Una hora exacta permanecieron don Felipe y doña Letizia en el interior del Materno-Infantil. «Fue difícil el tránsito por los pasillos porque se paraban con otros niños que había en la planta que no eran los del accidente», detalló el gerente del Hospital Central, Abelardo Román.
El acto fue privado e íntimo, sólo con un cámara, el de la Casa Real, dispuesto a fotografiar con los Príncipes a los pequeños que lo desearan. Pero ninguno lo reclamó. Aitor, el más pequeño de los que viajaba en la excursión de León, fue algo más exigente con sus peticiones. Quiso que doña Letizia le leyera un cuento. Ella accedió y tuvo que hacerlo durante casi un cuarto de hora. «Quería que le leyera el cuento hasta el final. Tuvimos que rogarle que la dejase libre para que pudiese visitar a los demás», sonrió el presidente del Principado, mientras relataba el encuentro..

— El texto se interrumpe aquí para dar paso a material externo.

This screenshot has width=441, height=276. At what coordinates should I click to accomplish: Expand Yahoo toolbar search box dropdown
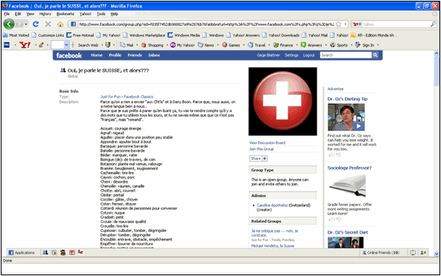point(66,45)

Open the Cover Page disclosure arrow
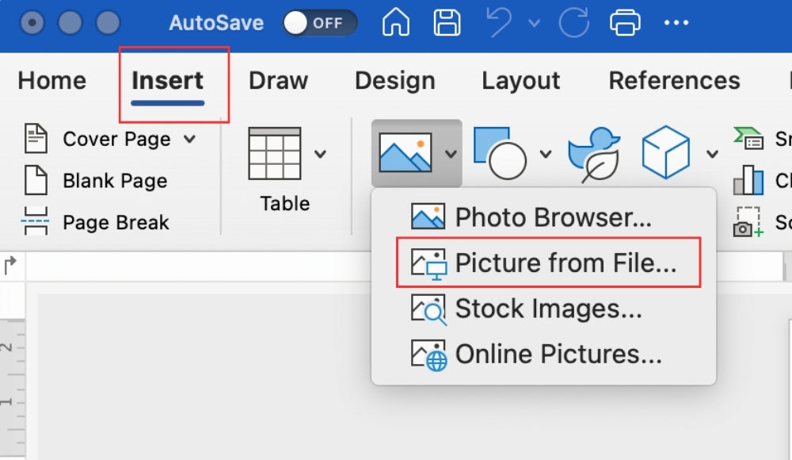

Más de uno se sorprendió ayer al ver a los Príncipes por los pasillos del centro. Más todavía cuando doña Letizia le preguntó a uno de los pequeños recién operados cómo se encontraba. Pero ella también fue sorprendida. Con la propia inocencia infantil que caracteriza a los menores hubo otro que le preguntó si le había traído algún regalo. Algo normal para ellos en esta situación.